One such instability is the behavior of the internal DNS. It suffers. Latency is high and the internal services cannot communicate with one another, or things happen become very slow. Imagine for example your coreDNS resolvers running not in the same region where two pods that want to talk to each other are. You may initially think it is the infamous ndots:5, which while it may contribute, is not the issue here. The (geographical) location of the DNS service is.

When you are in a situation like that, maybe it will come handy to run a DNS resolver on each host (kind of a DaemonSet). Is this possible?
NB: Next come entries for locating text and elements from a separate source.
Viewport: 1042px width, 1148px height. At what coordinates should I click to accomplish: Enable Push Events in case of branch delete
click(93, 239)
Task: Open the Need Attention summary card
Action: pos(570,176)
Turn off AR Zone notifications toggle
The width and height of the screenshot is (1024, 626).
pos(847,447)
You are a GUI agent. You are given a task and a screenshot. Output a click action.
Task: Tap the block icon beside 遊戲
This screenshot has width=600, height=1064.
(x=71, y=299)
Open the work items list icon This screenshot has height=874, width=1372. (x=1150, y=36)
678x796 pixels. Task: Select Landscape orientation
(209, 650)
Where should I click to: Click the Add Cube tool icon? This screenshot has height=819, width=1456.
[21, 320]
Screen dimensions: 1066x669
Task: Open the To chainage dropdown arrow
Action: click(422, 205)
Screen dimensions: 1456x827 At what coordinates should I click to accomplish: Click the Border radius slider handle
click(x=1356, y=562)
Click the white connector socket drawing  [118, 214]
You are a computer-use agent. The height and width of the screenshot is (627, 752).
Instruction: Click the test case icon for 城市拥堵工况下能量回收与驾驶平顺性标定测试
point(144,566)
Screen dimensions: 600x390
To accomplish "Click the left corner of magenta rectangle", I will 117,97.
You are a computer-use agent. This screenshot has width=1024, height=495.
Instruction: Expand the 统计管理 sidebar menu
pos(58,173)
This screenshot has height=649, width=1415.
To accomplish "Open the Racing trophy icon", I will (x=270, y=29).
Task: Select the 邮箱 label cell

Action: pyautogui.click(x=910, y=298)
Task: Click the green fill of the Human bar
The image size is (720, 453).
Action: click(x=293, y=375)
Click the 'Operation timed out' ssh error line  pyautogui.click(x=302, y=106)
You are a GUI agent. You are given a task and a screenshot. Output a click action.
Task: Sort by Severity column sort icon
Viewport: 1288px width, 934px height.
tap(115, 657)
Yes it is, if you take the time to read Autoscale the DNS Service in a Cluster:

The actual number of backends is calculated using this equation:
replicas = max( ceil( cores × 1/coresPerReplica ) , ceil( nodes × 1/nodesPerReplica ) )

Armed with that information, we edit the coredns-autoscaler configMap:

$ kubectl -n kube-system edit cm coredns-autoscaler
:
linear: '{"coresPerReplica":128,"min":1,"nodesPerReplica":1,"preventSinglePointFailure":true}'

Usually the default value for nodesPerReplica is 4. By assigning to it the value of 1, you’re ensuring you have #nodes of resolver instances, speeding up your DNS resolution in the unfortunate case where your cluster spans more than one region.

The things we do when we break the rules…

on brilliant assholes

[ yet another meaningless micropost ]

From time to time people get to read the autobiography, or memoirs of a specific time when a highly successful individual reached their peak. Fascinated by their success and seeking to improve their own status, these followers* copy the behavior they read about. Interestingly, if this behavior is assholic and abusive even more easier. Someone with psychology studies would have more to say here, I’m sure. In my “communication radius” this is very easy to observe with people who want to copy successful sports coaches, and you can see this pattern crossing over to other work domains too.

It is not easy to understand that someone can be an asshole whose brilliance may make them somewhat tolerable to their immediate workplace, while the other way round does not stand: assholic behavior does not generate brilliance. Solutions do.

If you think you’re brilliant, just pick a hard problem and solve it. I know, it’s …hard.

[*] Leadership programs and books create followers, not leaders.